GOALS OF THE TREATMENT: Treatment for morbid obesity is to reduce the excess body weight with maximum safety and minimum side effects. The treatment is directed at decreasing the energy intake and increasing the energy output. The treatment protocol for treating obesity is as follows:

Lifestyle modification:

Diet & exercise with BMI more than 23

Drugs when BMI > 23 and when lifestyle changes fail

Surgery when BMI is > 32.5 with co-morbidities and 37.5 without co-morbidities

DIET: Dietary restrictions follow a pattern of altering the quality and decreasing the quantity of intake. Lowering carbohydrate or fat content of the diet, along with a decrease in the size of each meal results in weight loss. A majority of patients regain weight if they fall off the diet. This is called the Yo-yo effect.

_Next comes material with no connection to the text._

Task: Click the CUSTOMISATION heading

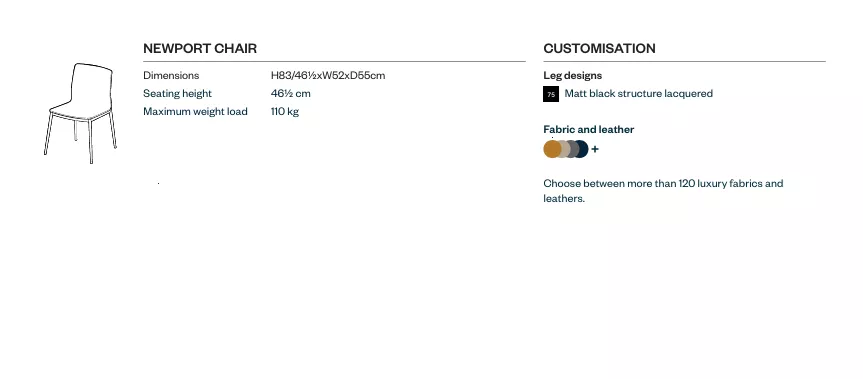Action: click(599, 48)
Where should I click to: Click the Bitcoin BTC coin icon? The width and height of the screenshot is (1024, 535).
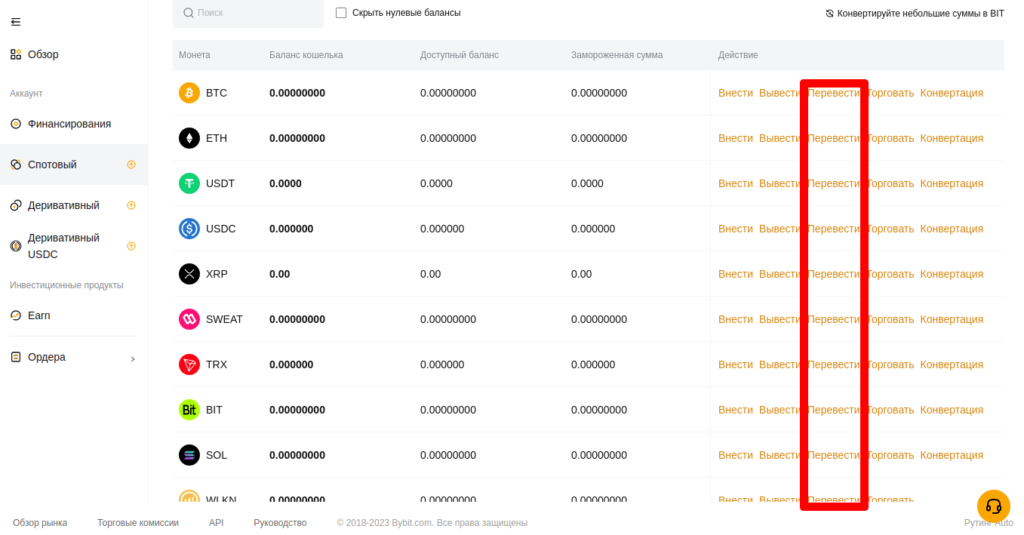tap(189, 93)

EXERCISE: Exercise works by increasing energy output. But, no amount of exercise, however strenuous and prolonged can induce weight loss. Exercise tones the body and augments the weight loss.

DRUGS: Certain drugs like Sibutramine, Orlistat, Phentermine, Bupropion, Metformin, etc cause loss of appetite. However, they may have side effects such as nausea, bloating, oily stools, flatulence, etc. Drugs, however, induce a weight loss of only about 10 percent and may not help patients requiring a large amount of weight loss.

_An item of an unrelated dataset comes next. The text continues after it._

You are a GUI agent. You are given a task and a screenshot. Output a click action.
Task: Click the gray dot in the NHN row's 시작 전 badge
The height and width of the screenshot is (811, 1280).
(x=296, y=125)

SURGERY: Bariatric surgery is not a cosmetic but lifesaving surgery.

 BARIATRIC SURGERY

Has evolved over the decades and today it offers the most effective means of prophylaxis. It provides the framework wherein the patient is able to easily follow dietary restrictions required for inducing and maintaining weight loss.

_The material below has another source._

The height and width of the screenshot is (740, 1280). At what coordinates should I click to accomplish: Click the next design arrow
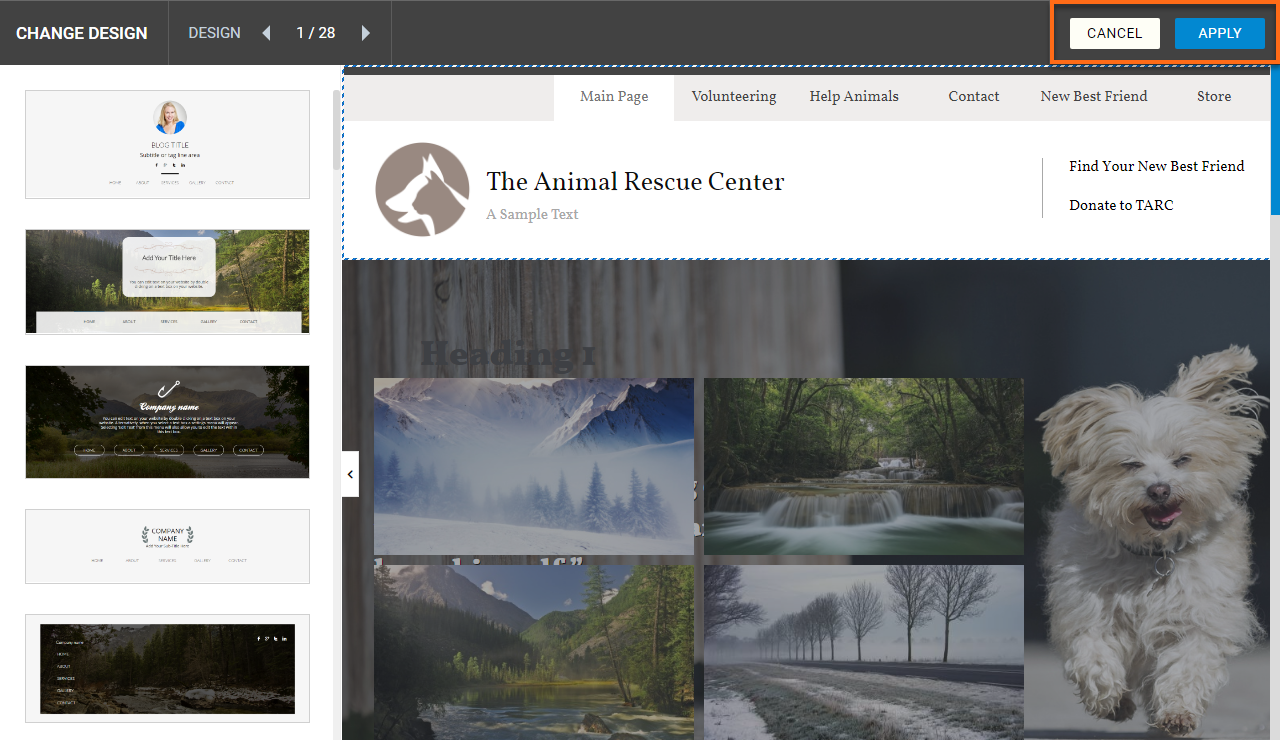(365, 33)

It is broadly categorized as surgery of restriction eg. Banding and sleeve gastrectomy and restrictive combined with malabsorption i.e. intestinal bypass or the combination of the two procedures. All surgeries are done laparoscopically.

GASTRIC BANDING: This is a procedure in which a band is placed in the upper stomach dividing it into two parts, creating a small pouch which is connected to the rest of the stomach. The section above the band acts like the stomach that fills quickly. As this section fills, signals are sent to the satiety centre in the brain causing you to feel satisfied over several hours.

GASTRIC BYPASS: This procedure is both restrictive and malabsorptive. In this procedure, stapling creates a small stomach pouch (15-20ml) and this forms the restrictive element. The outlet from this newly formed pouch empties directly into the lower portion of the small intestine, bypassing a certain length of the intestine. This forms the malabsorptive element as no absorption of food occurs in this segment of the intestine bypassed. Its other advantages are an improvement in treating diabetes mellitus, blood pressure and metabolic syndrome.

SLEEVE GASTRECTOMY: In this procedure, the stomach is reduced to 25 percent of the original size, by surgical removal of the large portion along a major curve. The surgery permanently reduces the size of the stomach. Few patients may later require a gastric pass or a duodenal switch procedure.